William Pedneault-Pouliot
The conference “Ouvrir le dialogue: variations sur l’éducation à l’image,” will be held from 29 September to 1 October at the Carrefour des arts et des sciences of the Université de Montréal. Organised jointly by the International Master in Cinema Studies (I/MA/C/S) and the cinEXmedia partnership, this event will bring together experts from the seventeen universities in the I/MA/C/S network who will reflect together on the pedagogical issues specific to film and media studies.
An opening lecture, presented by the European Network for Cinema and Media Studies (NECS), will be given on 29 September by André Gaudreault, professor of cinema studies at the Université de Montréal. On the sidelines of the conference, three previously unseen film classes given by Jean-Luc Godard at Concordia University in 1978 will be shown at the Cinémathèque québécoise from September 29 to October 1st. The final screening will be followed by a panel discussion moderated by André Habib, who is also a professor of cinema studies at the Université de Montréal.

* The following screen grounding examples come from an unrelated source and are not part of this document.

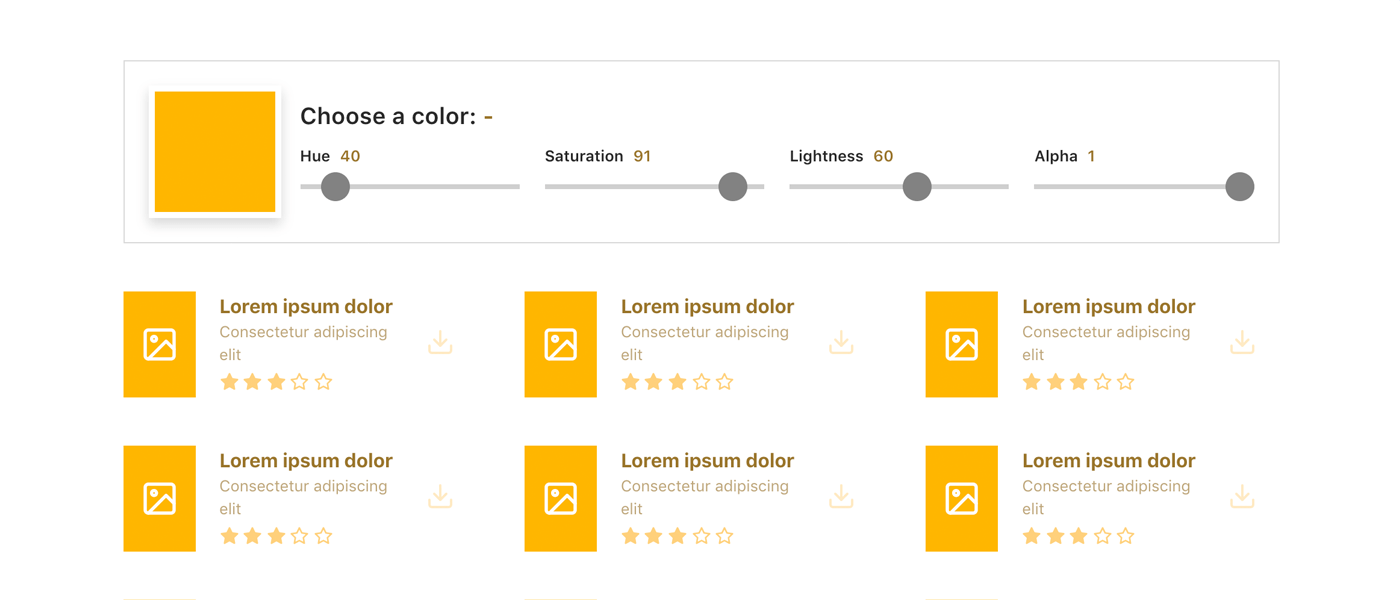Rate bottom-right card five stars
The height and width of the screenshot is (600, 1400).
pyautogui.click(x=1126, y=536)
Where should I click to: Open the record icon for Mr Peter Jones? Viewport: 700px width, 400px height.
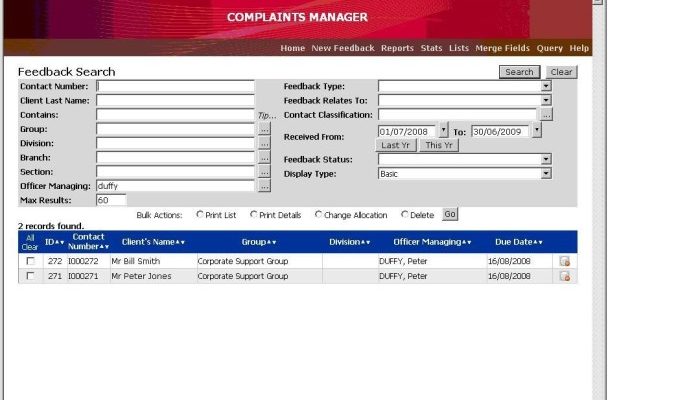[565, 276]
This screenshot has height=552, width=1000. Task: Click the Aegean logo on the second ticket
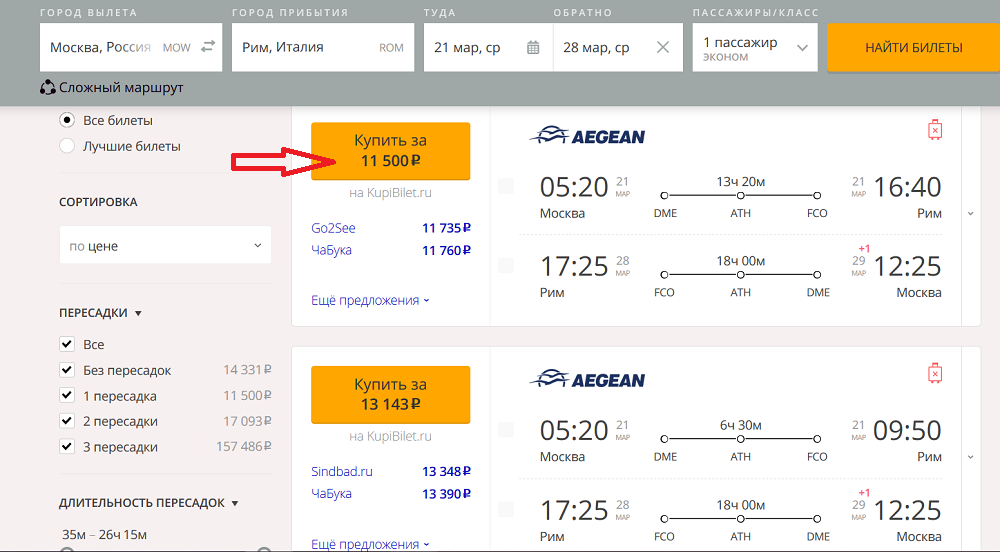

This event, on a scale hitherto unseen in the history of the I/MA/C/S network, will shine a light on the history and importance of this exceptional structure.
I/MA/C/S in Short
What is the I/MA/C/S network? It is a master’s program founded in 2006. Today, it is offered in seventeen universities, primarily in Europe (France, Belgium, England, The Netherlands, Sweden, Italy, Germany and Spain), and since 2018 the Universidade Federal de Juiz de Fora in Brazil. The Université de Montréal, a member of the network since 2013, is the sole North American institution to be part of the network.
The goal of the I/MA/C/S program, with a research orientation focused in particular on an interdisciplinary approach, is to provide new perspectives in the fields of the arts and audiovisual media, beyond linguistic and cultural barriers, to enable students to study the aesthetic, historical, social and economic dimensions of contemporary media culture.
In the course of the program, which leads in the second and final year to the writing of a master’s thesis, students have the opportunity to study in three different universities: their home institution (for the first and fourth semesters) and in two partner universities (for the second and third semesters respectively). Students will be supervised both in their home institution and in the partner universities, providing them with rigorous training in these institutions with different teaching methods, and have rewarding encounters in the student and teaching communities of the different schools.
The Importance of the International Program in Cinema Studies
For Sébastien Lésvesque, a course instructor who is in charge of the Université de Montréal I/MA/C/S program, this network makes possible greater sharing and diversification of knowledge. It also puts students in touch with new methods which could be beneficial to their thinking and their research.
Because participants attend three different universities under a single program, there is considerably more variety in the courses to take and greater diversity in the resources to which they have access. In this way students can choose the host institutions which best correspond to their research topic, according to the participating universities’ courses on offer, faculty and department. Over the course of their studies students also make connections which can prove to be crucial to the rest of their career.
Sébastien Lévesque believes that the network provides benefits on several levels, and not only to the students. “[It] stimulates collaboration between our institutions, on all kinds of levels,” he remarks. In particular, from the university’s perspective, participation in the I/MA/C/S program contributes to internationalising its film department. Most participating institutions, moreover, offer a number of courses or seminars in English in order to facilitate student mobility, while offering language courses to students seeking greater immersion in the culture of their host institution.
In short, the network is an innovative opportunity to create connections between institutions and researchers around the world and to examine different ways of perceiving and teaching the vast field of cinema studies. These thoughts will be at the centre of discussions at the 29 and 30 September conference, which is the product of a long dialogue that has taken place among the partner universities since the founding of the I/MA/C/S network.
William Pedneault-Pouliot wrote this article as a newly admitted master’s student in cinema at the Université de Montréal under the I/MA/C/S program. Previously, he obtained a bachelor’s degree in history and a certificate in art history at Laval University in Quebec City.